Two-Stage Detection Architecture

Two-Stage Architecture

The platform pipeline: CT logs, NRD feeds, and social monitors feed into a Redis-backed ingestion layer. The queue worker applies a lexical ensemble (XGBoost + Random Forest) first. Borderline domains in the [0.35, 0.65] confidence range are escalated to network enrichment (WHOIS · SSL · DNS). Results persist to storage and are surfaced via FastAPI and the ops console.

ML Decision Flow

ML Decision Flowchart

The inference decision tree. Scores above 0.65 exit early as Phishing. Scores below 0.30 exit early as Clean. Borderline cases enter Stage 2 fallback analysis, DNS, WHOIS, SSL, content features, and visual OCR producing an adjusted score S' and a final three-way verdict.

Ops Console — Platform Mode

Main Dashboard — Live Threat Feed

Herald Dashboard

The live threat feed showing real-time domain verdicts (Benign / Suspicious / Malicious), queue pressure, infrastructure state, circuit breaker statuses, and system DLQ size.

Observability — Infrastructure & Browser Fleet

Observability

Infrastructure observability view: API latency, worker throughput, DLQ pressure, degraded mode state, queue backlog history chart, browser fleet telemetry (active sessions, launch latency, capture latency, memory pressure), and circuit breaker states for DNS, WHOIS, Browser, ML, PostgreSQL, and Redis subsystems.

DLQ — Dead Letter Queue

DLQ

The Dead Letter Queue view listing failed jobs requiring manual intervention, job IDs, worker assignment, failure class (ParseError / TimeoutError), browser timeout tags, and retry counts against limits.

Ops Console — Domain Investigation Detail

High-Confidence Phishing — amazon-prime-rewards.co (93.6% CRIT)

Amazon Prime Rewards

Platform domain detail for a confirmed phishing domain.
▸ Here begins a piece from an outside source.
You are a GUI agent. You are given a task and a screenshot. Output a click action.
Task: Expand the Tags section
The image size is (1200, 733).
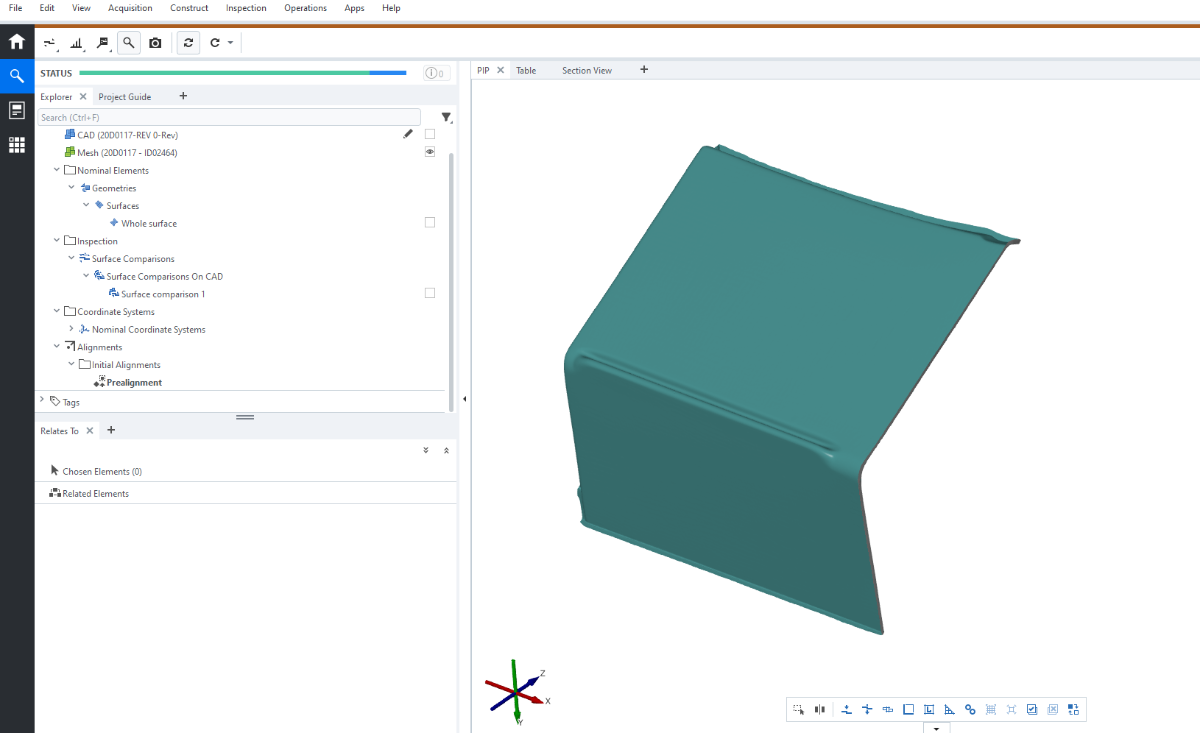42,401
OCR extracted three high-risk credential phrases ("Sign in to your account", "Verify your identity", "Enter your password to continue") at 98.5%, 95.2%, and 92.1% confidence respectively. Infrastructure relationships show associated login- and auth- subdomains. Let's Encrypt TLS issuer, Namecheap registrar, created 2026-05-24.

Low-Confidence Benign — dropbox-file-access.net (10.0% OK)

Dropbox File Access

Platform domain detail for a domain that scored clean. No OCR findings; processing timeline shows all stages completed (domain observed → lexical analysis → DNS enrichment → visual analysis → OCR → verdict persisted). DNS resolves to two A records and an MX pointing to the same domain. DigiCert TLS issuer, MarkMonitor registrar, creation date 1999, signals a legitimate or parked domain.
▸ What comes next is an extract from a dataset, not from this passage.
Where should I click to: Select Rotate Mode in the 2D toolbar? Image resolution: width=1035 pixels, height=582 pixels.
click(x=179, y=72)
CLI Investigation Examples

SSRF Protection — IIIT Delhi (Internal Network, Blocked)

IIITD SSRF Block

Running herald investigate https://iiitd.ac.in while connected to the campus network. The domain resolves to 192.168.2.127 — a private RFC1918 address. HERALD's SSRF guard immediately blocks the target before any browser execution occurs, printing the resolved IP and reason. The --allow-private flag is offered as an explicit override for intentional internal analysis.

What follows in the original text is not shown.